- [Aim of the task]: Print the entries exactly as given.
-- Opening Marker --
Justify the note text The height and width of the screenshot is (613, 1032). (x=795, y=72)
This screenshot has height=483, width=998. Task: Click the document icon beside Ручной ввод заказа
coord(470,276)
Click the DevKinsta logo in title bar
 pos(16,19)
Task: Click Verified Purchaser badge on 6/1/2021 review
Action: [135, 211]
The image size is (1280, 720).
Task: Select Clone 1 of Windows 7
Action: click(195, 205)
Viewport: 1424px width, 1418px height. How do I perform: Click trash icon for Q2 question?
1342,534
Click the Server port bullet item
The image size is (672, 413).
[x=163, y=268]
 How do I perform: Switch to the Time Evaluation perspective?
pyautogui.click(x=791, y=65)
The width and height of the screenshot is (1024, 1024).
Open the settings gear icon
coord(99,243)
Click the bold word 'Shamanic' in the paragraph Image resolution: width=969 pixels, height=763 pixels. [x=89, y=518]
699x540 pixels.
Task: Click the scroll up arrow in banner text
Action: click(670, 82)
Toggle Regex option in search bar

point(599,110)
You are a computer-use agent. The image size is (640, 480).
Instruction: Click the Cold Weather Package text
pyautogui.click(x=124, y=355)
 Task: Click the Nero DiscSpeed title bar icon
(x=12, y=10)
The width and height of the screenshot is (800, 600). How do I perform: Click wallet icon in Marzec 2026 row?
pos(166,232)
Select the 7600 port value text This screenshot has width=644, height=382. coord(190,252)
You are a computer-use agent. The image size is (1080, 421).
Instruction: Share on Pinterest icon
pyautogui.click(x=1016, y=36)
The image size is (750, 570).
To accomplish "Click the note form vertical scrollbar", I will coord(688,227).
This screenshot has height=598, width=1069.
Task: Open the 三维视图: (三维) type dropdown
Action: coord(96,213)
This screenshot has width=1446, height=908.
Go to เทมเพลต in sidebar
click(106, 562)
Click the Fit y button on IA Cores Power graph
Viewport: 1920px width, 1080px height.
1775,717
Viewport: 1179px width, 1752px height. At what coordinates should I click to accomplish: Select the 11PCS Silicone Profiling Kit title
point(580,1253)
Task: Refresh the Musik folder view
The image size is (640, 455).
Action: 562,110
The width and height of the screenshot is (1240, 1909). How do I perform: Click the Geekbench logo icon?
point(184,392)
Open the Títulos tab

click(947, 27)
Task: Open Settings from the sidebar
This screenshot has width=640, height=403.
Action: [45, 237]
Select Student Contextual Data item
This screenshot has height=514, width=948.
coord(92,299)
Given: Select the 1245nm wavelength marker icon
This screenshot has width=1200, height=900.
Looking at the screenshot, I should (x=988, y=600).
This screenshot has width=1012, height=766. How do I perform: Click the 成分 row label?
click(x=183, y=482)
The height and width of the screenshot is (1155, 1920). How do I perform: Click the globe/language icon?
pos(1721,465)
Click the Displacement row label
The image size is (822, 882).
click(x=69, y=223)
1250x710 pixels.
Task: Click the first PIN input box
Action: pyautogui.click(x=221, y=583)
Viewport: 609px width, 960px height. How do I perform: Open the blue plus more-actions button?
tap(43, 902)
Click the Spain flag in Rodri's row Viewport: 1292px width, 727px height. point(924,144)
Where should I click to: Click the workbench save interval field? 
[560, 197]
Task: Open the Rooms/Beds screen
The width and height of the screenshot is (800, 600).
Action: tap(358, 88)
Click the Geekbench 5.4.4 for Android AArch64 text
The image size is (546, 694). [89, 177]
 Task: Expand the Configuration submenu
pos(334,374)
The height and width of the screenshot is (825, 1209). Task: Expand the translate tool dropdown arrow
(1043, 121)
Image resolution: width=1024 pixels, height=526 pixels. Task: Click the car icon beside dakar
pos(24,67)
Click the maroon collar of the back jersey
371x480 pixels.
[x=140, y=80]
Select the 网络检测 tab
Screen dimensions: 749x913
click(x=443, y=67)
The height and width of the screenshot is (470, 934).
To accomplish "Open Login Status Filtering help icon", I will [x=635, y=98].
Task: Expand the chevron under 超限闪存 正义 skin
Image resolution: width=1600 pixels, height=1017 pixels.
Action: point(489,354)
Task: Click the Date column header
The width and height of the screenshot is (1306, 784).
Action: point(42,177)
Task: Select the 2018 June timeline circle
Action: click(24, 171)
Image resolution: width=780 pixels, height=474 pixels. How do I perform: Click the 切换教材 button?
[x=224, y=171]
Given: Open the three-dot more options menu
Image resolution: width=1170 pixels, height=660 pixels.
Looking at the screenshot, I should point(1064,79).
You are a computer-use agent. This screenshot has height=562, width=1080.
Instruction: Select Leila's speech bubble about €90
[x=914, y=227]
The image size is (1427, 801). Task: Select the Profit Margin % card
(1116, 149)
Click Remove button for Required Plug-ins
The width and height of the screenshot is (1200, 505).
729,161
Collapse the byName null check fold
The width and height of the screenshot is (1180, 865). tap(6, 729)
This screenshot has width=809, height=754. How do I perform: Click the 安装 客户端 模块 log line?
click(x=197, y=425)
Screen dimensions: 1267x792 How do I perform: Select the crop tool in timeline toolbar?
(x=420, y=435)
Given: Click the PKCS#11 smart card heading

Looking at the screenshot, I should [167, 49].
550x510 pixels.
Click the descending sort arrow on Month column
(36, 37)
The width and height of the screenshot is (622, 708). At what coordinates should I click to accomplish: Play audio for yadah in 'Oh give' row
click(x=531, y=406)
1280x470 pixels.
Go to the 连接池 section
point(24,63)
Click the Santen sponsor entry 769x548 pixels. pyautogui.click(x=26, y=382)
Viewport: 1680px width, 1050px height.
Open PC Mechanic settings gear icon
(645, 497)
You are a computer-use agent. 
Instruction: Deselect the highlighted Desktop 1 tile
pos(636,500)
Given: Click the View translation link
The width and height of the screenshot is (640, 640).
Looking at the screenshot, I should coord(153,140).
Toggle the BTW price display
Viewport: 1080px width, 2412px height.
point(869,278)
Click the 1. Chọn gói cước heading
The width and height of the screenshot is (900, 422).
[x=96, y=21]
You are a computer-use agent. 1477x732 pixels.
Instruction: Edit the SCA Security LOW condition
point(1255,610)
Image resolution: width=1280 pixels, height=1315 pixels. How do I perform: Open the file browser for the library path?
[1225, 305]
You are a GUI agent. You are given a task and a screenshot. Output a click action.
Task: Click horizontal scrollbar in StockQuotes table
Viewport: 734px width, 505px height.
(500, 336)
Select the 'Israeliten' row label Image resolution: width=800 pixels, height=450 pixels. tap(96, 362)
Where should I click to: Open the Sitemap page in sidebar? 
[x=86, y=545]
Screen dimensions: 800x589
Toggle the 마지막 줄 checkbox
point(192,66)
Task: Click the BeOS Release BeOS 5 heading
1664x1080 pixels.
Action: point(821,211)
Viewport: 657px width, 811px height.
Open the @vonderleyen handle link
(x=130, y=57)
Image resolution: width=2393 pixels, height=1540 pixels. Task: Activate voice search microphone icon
-- Closing Marker --
- [Answer area]:
Justify the note text The height and width of the screenshot is (613, 1032). (x=795, y=72)
This screenshot has height=483, width=998. Task: Click the document icon beside Ручной ввод заказа
coord(470,276)
Click the DevKinsta logo in title bar
 pos(16,19)
Task: Click Verified Purchaser badge on 6/1/2021 review
Action: [135, 211]
The image size is (1280, 720).
Task: Select Clone 1 of Windows 7
Action: click(195, 205)
Viewport: 1424px width, 1418px height. How do I perform: Click trash icon for Q2 question?
1342,534
Click the Server port bullet item
The image size is (672, 413).
[x=163, y=268]
 How do I perform: Switch to the Time Evaluation perspective?
pyautogui.click(x=791, y=65)
The width and height of the screenshot is (1024, 1024).
Open the settings gear icon
coord(99,243)
Click the bold word 'Shamanic' in the paragraph Image resolution: width=969 pixels, height=763 pixels. [x=89, y=518]
699x540 pixels.
Task: Click the scroll up arrow in banner text
Action: click(670, 82)
Toggle Regex option in search bar

point(599,110)
You are a computer-use agent. The image size is (640, 480).
Instruction: Click the Cold Weather Package text
pyautogui.click(x=124, y=355)
 Task: Click the Nero DiscSpeed title bar icon
(x=12, y=10)
The width and height of the screenshot is (800, 600). How do I perform: Click wallet icon in Marzec 2026 row?
pos(166,232)
Select the 7600 port value text This screenshot has width=644, height=382. coord(190,252)
You are a computer-use agent. The image size is (1080, 421).
Instruction: Share on Pinterest icon
pyautogui.click(x=1016, y=36)
The image size is (750, 570).
To accomplish "Click the note form vertical scrollbar", I will coord(688,227).
This screenshot has height=598, width=1069.
Task: Open the 三维视图: (三维) type dropdown
Action: coord(96,213)
This screenshot has width=1446, height=908.
Go to เทมเพลต in sidebar
click(106, 562)
Click the Fit y button on IA Cores Power graph
Viewport: 1920px width, 1080px height.
1775,717
Viewport: 1179px width, 1752px height. At what coordinates should I click to accomplish: Select the 11PCS Silicone Profiling Kit title
point(580,1253)
Task: Refresh the Musik folder view
The image size is (640, 455).
Action: 562,110
The width and height of the screenshot is (1240, 1909). How do I perform: Click the Geekbench logo icon?
point(184,392)
Open the Títulos tab

click(947, 27)
Task: Open Settings from the sidebar
This screenshot has width=640, height=403.
Action: [45, 237]
Select Student Contextual Data item
This screenshot has height=514, width=948.
coord(92,299)
Given: Select the 1245nm wavelength marker icon
This screenshot has width=1200, height=900.
Looking at the screenshot, I should (x=988, y=600).
This screenshot has width=1012, height=766. How do I perform: Click the 成分 row label?
click(x=183, y=482)
The height and width of the screenshot is (1155, 1920). How do I perform: Click the globe/language icon?
pos(1721,465)
Click the Displacement row label
The image size is (822, 882).
click(x=69, y=223)
1250x710 pixels.
Task: Click the first PIN input box
Action: pyautogui.click(x=221, y=583)
Viewport: 609px width, 960px height. How do I perform: Open the blue plus more-actions button?
tap(43, 902)
Click the Spain flag in Rodri's row Viewport: 1292px width, 727px height. point(924,144)
Where should I click to: Click the workbench save interval field? 
[560, 197]
Task: Open the Rooms/Beds screen
The width and height of the screenshot is (800, 600).
Action: tap(358, 88)
Click the Geekbench 5.4.4 for Android AArch64 text
The image size is (546, 694). [89, 177]
 Task: Expand the Configuration submenu
pos(334,374)
The height and width of the screenshot is (825, 1209). Task: Expand the translate tool dropdown arrow
(1043, 121)
Image resolution: width=1024 pixels, height=526 pixels. Task: Click the car icon beside dakar
pos(24,67)
Click the maroon collar of the back jersey
371x480 pixels.
[x=140, y=80]
Select the 网络检测 tab
Screen dimensions: 749x913
click(x=443, y=67)
The height and width of the screenshot is (470, 934).
To accomplish "Open Login Status Filtering help icon", I will [x=635, y=98].
Task: Expand the chevron under 超限闪存 正义 skin
Image resolution: width=1600 pixels, height=1017 pixels.
Action: point(489,354)
Task: Click the Date column header
The width and height of the screenshot is (1306, 784).
Action: point(42,177)
Task: Select the 2018 June timeline circle
Action: click(24, 171)
Image resolution: width=780 pixels, height=474 pixels. How do I perform: Click the 切换教材 button?
[x=224, y=171]
Given: Open the three-dot more options menu
Image resolution: width=1170 pixels, height=660 pixels.
Looking at the screenshot, I should point(1064,79).
You are a computer-use agent. This screenshot has height=562, width=1080.
Instruction: Select Leila's speech bubble about €90
[x=914, y=227]
The image size is (1427, 801). Task: Select the Profit Margin % card
(1116, 149)
Click Remove button for Required Plug-ins
The width and height of the screenshot is (1200, 505).
729,161
Collapse the byName null check fold
The width and height of the screenshot is (1180, 865). tap(6, 729)
This screenshot has width=809, height=754. How do I perform: Click the 安装 客户端 模块 log line?
click(x=197, y=425)
Screen dimensions: 1267x792 How do I perform: Select the crop tool in timeline toolbar?
(x=420, y=435)
Given: Click the PKCS#11 smart card heading

Looking at the screenshot, I should [167, 49].
550x510 pixels.
Click the descending sort arrow on Month column
(36, 37)
The width and height of the screenshot is (622, 708). At what coordinates should I click to accomplish: Play audio for yadah in 'Oh give' row
click(x=531, y=406)
1280x470 pixels.
Go to the 连接池 section
point(24,63)
Click the Santen sponsor entry 769x548 pixels. pyautogui.click(x=26, y=382)
Viewport: 1680px width, 1050px height.
Open PC Mechanic settings gear icon
(645, 497)
You are a computer-use agent. 
Instruction: Deselect the highlighted Desktop 1 tile
pos(636,500)
Given: Click the View translation link
The width and height of the screenshot is (640, 640).
Looking at the screenshot, I should coord(153,140).
Toggle the BTW price display
Viewport: 1080px width, 2412px height.
point(869,278)
Click the 1. Chọn gói cước heading
The width and height of the screenshot is (900, 422).
[x=96, y=21]
You are a computer-use agent. 1477x732 pixels.
Instruction: Edit the SCA Security LOW condition
point(1255,610)
Image resolution: width=1280 pixels, height=1315 pixels. How do I perform: Open the file browser for the library path?
[1225, 305]
You are a GUI agent. You are given a task and a screenshot. Output a click action.
Task: Click horizontal scrollbar in StockQuotes table
Viewport: 734px width, 505px height.
(500, 336)
Select the 'Israeliten' row label Image resolution: width=800 pixels, height=450 pixels. tap(96, 362)
Where should I click to: Open the Sitemap page in sidebar? 
[x=86, y=545]
Screen dimensions: 800x589
Toggle the 마지막 줄 checkbox
point(192,66)
Task: Click the BeOS Release BeOS 5 heading
1664x1080 pixels.
Action: point(821,211)
Viewport: 657px width, 811px height.
Open the @vonderleyen handle link
(x=130, y=57)
Image resolution: width=2393 pixels, height=1540 pixels. Task: Activate voice search microphone icon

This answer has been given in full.